# Material supplied

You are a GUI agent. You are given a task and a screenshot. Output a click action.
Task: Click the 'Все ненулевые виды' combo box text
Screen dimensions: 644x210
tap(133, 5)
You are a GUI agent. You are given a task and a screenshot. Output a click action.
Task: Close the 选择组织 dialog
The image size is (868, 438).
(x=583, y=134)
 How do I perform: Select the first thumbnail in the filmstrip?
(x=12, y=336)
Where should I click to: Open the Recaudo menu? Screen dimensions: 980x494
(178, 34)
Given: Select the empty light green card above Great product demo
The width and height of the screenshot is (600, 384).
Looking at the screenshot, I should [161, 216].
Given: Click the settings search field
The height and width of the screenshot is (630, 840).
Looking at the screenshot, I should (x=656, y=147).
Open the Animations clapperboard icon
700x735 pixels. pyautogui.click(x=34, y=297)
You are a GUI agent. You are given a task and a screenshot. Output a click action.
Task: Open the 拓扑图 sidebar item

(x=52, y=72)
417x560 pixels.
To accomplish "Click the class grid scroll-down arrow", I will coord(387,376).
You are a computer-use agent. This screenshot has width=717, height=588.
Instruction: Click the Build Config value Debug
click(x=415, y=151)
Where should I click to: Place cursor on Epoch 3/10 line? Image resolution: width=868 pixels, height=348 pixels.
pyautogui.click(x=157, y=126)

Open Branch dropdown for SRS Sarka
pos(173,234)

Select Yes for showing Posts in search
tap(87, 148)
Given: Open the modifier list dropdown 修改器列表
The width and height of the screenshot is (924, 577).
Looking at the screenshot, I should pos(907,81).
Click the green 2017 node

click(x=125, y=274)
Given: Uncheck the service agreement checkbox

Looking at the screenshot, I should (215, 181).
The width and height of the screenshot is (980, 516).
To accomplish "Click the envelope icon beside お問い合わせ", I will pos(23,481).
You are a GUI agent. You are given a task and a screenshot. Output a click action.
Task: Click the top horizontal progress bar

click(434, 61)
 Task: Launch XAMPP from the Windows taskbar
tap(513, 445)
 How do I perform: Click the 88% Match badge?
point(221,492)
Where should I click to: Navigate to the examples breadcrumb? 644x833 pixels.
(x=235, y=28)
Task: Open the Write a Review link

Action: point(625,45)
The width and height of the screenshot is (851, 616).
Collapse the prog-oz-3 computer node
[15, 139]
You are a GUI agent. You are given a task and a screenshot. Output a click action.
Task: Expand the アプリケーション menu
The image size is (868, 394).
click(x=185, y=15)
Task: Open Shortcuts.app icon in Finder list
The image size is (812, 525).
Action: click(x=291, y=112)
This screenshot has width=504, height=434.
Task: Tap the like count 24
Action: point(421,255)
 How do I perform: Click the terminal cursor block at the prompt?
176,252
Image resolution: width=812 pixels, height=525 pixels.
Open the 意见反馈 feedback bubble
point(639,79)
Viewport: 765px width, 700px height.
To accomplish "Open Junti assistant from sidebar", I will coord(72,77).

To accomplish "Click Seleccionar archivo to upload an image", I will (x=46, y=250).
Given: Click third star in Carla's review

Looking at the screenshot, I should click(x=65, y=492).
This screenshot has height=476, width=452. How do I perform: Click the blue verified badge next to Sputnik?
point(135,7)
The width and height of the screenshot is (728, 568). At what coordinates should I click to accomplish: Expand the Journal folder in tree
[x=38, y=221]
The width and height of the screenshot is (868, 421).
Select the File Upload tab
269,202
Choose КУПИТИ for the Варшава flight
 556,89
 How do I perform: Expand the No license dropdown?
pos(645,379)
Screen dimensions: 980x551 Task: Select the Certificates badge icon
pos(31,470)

# Your instructions
Could you transcribe each entry exactly as it stands?

# Response to this task
You are a GUI agent. You are given a task and a screenshot. Output a click action.
Task: Click the 'Все ненулевые виды' combo box text
Screen dimensions: 644x210
tap(133, 5)
You are a GUI agent. You are given a task and a screenshot. Output a click action.
Task: Close the 选择组织 dialog
The image size is (868, 438).
(x=583, y=134)
 How do I perform: Select the first thumbnail in the filmstrip?
(x=12, y=336)
Where should I click to: Open the Recaudo menu? Screen dimensions: 980x494
(178, 34)
Given: Select the empty light green card above Great product demo
The width and height of the screenshot is (600, 384).
Looking at the screenshot, I should [161, 216].
Given: Click the settings search field
The height and width of the screenshot is (630, 840).
Looking at the screenshot, I should (x=656, y=147).
Open the Animations clapperboard icon
700x735 pixels. pyautogui.click(x=34, y=297)
You are a GUI agent. You are given a task and a screenshot. Output a click action.
Task: Open the 拓扑图 sidebar item

(x=52, y=72)
417x560 pixels.
To accomplish "Click the class grid scroll-down arrow", I will coord(387,376).
You are a computer-use agent. This screenshot has width=717, height=588.
Instruction: Click the Build Config value Debug
click(x=415, y=151)
Where should I click to: Place cursor on Epoch 3/10 line? Image resolution: width=868 pixels, height=348 pixels.
pyautogui.click(x=157, y=126)

Open Branch dropdown for SRS Sarka
pos(173,234)

Select Yes for showing Posts in search
tap(87, 148)
Given: Open the modifier list dropdown 修改器列表
The width and height of the screenshot is (924, 577).
Looking at the screenshot, I should pos(907,81).
Click the green 2017 node

click(x=125, y=274)
Given: Uncheck the service agreement checkbox

Looking at the screenshot, I should (215, 181).
The width and height of the screenshot is (980, 516).
To accomplish "Click the envelope icon beside お問い合わせ", I will pos(23,481).
You are a GUI agent. You are given a task and a screenshot. Output a click action.
Task: Click the top horizontal progress bar

click(434, 61)
 Task: Launch XAMPP from the Windows taskbar
tap(513, 445)
 How do I perform: Click the 88% Match badge?
point(221,492)
Where should I click to: Navigate to the examples breadcrumb? 644x833 pixels.
(x=235, y=28)
Task: Open the Write a Review link

Action: point(625,45)
The width and height of the screenshot is (851, 616).
Collapse the prog-oz-3 computer node
[15, 139]
You are a GUI agent. You are given a task and a screenshot. Output a click action.
Task: Expand the アプリケーション menu
The image size is (868, 394).
click(x=185, y=15)
Task: Open Shortcuts.app icon in Finder list
The image size is (812, 525).
Action: click(x=291, y=112)
This screenshot has width=504, height=434.
Task: Tap the like count 24
Action: point(421,255)
 How do I perform: Click the terminal cursor block at the prompt?
176,252
Image resolution: width=812 pixels, height=525 pixels.
Open the 意见反馈 feedback bubble
point(639,79)
Viewport: 765px width, 700px height.
To accomplish "Open Junti assistant from sidebar", I will coord(72,77).

To accomplish "Click Seleccionar archivo to upload an image", I will (x=46, y=250).
Given: Click third star in Carla's review

Looking at the screenshot, I should click(x=65, y=492).
This screenshot has height=476, width=452. How do I perform: Click the blue verified badge next to Sputnik?
point(135,7)
The width and height of the screenshot is (728, 568). At what coordinates should I click to accomplish: Expand the Journal folder in tree
[x=38, y=221]
The width and height of the screenshot is (868, 421).
Select the File Upload tab
269,202
Choose КУПИТИ for the Варшава flight
 556,89
 How do I perform: Expand the No license dropdown?
pos(645,379)
Screen dimensions: 980x551 Task: Select the Certificates badge icon
pos(31,470)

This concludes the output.